O'Malley, a Democrat, sent letters to some of the biggest companies in the lending industry, including Countrywide Financial Corp., CitiFinancial and IndyMac Bancorp, asking them to attend his servicer summit Tuesday to discuss their efforts to mitigate foreclosures.

CitiFinancial, which is based in Baltimore, will send a representative to the meeting, spokesman Robert Julavits said. The company is "proud of its long record of proactively helping its borrowers," he said. "We are committed to being part of the solution."

Maryland officials have introduced a number of initiatives to address a rising number of foreclosures. There were 9,722 foreclosures in Maryland in the last three months of 2007, up 40 percent from the previous quarter, according to RealtyTrac data compiled by O'Malley's office.
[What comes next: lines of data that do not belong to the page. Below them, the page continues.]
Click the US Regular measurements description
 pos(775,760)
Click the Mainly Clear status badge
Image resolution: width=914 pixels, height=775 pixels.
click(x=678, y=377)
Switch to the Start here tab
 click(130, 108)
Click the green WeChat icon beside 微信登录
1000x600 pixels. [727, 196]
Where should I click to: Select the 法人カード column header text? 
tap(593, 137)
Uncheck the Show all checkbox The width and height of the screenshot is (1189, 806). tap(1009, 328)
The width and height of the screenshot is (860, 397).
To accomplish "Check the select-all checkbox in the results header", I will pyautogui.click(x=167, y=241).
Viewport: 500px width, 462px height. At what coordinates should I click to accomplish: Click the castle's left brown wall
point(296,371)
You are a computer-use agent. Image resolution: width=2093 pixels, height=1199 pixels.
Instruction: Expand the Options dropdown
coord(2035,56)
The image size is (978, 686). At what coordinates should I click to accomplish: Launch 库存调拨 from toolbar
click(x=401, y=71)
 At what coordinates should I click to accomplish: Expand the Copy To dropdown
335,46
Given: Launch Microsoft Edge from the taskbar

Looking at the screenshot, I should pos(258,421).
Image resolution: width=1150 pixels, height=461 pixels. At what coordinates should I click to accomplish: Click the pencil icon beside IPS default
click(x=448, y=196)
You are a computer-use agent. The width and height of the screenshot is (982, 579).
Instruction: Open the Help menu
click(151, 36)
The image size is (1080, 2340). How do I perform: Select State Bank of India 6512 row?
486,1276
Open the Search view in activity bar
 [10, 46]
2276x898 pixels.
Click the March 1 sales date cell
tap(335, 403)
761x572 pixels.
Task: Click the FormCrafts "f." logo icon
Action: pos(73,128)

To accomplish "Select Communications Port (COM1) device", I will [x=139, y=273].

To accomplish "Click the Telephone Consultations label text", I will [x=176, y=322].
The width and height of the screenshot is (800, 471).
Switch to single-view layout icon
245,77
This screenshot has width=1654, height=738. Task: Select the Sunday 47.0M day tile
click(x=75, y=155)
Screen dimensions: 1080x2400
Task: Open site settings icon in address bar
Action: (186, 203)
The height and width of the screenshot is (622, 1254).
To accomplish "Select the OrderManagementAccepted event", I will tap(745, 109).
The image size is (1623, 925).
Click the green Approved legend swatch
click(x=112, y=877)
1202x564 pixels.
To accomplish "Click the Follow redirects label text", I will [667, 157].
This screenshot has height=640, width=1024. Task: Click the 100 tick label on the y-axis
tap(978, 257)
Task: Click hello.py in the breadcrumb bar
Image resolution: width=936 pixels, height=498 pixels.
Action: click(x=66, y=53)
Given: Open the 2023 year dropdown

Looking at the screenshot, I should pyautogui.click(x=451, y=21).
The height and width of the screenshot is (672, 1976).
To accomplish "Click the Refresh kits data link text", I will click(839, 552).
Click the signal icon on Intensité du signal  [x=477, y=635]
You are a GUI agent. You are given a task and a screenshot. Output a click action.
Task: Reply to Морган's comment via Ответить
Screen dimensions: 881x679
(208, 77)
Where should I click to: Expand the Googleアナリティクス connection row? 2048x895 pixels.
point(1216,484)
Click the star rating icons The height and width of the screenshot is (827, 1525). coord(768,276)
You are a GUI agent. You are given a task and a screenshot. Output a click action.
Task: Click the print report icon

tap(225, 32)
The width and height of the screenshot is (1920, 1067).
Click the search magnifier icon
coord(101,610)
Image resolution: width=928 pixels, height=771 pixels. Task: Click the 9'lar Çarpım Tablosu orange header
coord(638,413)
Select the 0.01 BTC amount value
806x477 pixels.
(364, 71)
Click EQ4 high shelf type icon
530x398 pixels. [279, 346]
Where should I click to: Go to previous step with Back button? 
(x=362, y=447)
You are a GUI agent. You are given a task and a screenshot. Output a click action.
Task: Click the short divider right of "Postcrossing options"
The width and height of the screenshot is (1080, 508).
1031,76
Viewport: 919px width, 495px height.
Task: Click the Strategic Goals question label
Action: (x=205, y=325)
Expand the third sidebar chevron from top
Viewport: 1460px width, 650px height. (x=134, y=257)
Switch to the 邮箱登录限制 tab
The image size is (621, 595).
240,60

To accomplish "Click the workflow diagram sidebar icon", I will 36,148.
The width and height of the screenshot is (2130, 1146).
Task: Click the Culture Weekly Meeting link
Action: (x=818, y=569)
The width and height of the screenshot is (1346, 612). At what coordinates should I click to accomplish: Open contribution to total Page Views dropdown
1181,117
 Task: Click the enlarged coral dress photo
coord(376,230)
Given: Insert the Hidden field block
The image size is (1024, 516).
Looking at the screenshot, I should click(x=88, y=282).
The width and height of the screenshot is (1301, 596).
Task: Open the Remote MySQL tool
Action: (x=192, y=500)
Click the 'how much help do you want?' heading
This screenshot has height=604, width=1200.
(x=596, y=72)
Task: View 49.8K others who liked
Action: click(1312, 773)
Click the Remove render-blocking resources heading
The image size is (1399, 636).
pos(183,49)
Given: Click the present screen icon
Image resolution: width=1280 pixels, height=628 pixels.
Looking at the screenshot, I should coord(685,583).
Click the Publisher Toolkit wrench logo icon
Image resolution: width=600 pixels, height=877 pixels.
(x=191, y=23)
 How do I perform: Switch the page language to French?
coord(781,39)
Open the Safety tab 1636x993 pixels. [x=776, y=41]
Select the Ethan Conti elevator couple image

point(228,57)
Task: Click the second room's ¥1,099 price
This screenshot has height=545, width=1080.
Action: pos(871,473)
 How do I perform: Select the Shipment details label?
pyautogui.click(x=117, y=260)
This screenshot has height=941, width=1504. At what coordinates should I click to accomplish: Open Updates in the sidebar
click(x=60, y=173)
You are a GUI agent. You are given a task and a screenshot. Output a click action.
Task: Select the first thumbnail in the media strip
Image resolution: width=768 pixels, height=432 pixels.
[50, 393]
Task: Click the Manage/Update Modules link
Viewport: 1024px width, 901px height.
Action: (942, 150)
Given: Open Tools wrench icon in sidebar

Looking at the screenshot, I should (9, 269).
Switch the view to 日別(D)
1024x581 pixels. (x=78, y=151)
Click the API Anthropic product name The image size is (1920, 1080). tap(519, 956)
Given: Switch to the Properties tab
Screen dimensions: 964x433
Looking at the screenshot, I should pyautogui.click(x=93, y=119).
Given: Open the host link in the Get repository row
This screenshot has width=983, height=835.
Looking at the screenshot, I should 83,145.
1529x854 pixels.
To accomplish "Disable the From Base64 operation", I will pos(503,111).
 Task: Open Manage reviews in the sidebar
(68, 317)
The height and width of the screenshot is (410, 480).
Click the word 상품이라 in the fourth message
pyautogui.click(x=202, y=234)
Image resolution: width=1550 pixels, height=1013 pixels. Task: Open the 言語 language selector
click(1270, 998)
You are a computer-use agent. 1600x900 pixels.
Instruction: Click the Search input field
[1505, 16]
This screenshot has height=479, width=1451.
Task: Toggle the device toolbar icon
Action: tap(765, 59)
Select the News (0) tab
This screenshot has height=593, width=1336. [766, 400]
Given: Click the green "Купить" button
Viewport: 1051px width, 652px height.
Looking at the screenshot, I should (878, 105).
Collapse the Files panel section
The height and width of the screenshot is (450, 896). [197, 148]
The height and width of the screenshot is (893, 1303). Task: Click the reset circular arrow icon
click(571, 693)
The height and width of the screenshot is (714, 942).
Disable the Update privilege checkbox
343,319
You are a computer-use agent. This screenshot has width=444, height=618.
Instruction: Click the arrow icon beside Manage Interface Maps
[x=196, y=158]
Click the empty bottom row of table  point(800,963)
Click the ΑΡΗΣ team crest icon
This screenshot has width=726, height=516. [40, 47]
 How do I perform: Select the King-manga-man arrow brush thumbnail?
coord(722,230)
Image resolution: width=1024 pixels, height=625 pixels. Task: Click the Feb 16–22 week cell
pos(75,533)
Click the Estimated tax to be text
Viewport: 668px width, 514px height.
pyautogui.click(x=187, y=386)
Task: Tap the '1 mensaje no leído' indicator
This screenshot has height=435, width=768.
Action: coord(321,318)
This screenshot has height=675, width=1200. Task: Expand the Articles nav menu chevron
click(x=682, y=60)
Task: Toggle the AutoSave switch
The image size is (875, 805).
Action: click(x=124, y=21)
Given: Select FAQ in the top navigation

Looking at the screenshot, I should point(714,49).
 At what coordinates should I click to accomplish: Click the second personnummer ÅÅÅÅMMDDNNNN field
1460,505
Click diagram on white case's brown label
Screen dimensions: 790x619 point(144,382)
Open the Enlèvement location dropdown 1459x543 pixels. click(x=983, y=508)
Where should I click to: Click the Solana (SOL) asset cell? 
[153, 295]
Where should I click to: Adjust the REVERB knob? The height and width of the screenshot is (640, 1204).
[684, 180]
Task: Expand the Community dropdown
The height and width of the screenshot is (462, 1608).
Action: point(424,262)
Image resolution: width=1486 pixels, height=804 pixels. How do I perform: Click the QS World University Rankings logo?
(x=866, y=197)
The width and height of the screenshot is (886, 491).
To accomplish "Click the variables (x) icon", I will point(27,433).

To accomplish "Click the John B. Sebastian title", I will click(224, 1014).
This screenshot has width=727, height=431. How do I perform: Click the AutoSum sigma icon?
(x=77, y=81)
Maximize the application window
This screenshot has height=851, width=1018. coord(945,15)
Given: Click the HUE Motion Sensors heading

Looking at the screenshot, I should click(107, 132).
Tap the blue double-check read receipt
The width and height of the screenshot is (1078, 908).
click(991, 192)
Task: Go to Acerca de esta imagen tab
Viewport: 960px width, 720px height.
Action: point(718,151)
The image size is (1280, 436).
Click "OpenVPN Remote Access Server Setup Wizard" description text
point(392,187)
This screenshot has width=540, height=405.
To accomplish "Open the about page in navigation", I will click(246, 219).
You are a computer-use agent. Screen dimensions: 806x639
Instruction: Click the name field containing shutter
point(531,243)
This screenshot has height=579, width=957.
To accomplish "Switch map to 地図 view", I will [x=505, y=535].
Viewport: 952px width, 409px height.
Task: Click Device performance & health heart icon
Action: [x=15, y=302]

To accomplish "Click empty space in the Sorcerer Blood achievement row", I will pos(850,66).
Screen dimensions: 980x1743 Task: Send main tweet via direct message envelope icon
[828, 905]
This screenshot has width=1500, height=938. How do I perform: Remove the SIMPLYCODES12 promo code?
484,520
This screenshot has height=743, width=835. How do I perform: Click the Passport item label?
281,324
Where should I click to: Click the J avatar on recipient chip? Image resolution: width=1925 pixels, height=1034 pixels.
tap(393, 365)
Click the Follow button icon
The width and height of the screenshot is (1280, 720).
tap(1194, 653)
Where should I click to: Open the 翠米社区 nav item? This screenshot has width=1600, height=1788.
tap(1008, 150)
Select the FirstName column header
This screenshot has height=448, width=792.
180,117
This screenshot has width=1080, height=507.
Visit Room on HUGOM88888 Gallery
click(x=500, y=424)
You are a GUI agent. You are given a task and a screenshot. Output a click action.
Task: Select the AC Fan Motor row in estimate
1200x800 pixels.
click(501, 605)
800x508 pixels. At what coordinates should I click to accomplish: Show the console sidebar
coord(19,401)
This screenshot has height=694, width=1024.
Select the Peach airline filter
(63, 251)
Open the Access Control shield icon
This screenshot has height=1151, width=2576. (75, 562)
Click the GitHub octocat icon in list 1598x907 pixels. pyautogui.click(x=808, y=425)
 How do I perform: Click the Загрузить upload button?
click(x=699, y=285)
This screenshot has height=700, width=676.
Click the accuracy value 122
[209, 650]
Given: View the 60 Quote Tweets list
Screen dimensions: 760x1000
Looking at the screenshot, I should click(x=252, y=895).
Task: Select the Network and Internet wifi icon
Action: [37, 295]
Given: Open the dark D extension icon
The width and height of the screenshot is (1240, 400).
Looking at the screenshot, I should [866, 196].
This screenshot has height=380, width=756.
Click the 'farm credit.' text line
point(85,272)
Prince George's County had the most foreclosures, followed by Montgomery County and Baltimore City.

The governor has proposed several bills to overhaul the foreclosure process and tighten lending standards that are being considered by the General Assembly, and the Department of Housing and Community Development has launched loan programs to help homeowners refinance into sustainable loans.

The Department of Labor, Licensing and Regulation also promulgated regulations to require that loan servicers file monthly reports about how many loans are in default and to document their efforts to help borrowers by refinancing or modifying the loan terms. Those regulations took effect today, making Maryland the second state in the nation after California to take that step.

Anne Balcer Norton of the St. Ambrose Housing Aid Center in Baltimore said homeowners are finding an "arbitrary and inconsistent" response to their pleas for help from loan servicers.

"Despite the top executives and CEOs of major servicing companies promising a commitment to rate freezes, loan modifications and other loss mitigation efforts, the response from customer service representatives on the ground is much different," she said.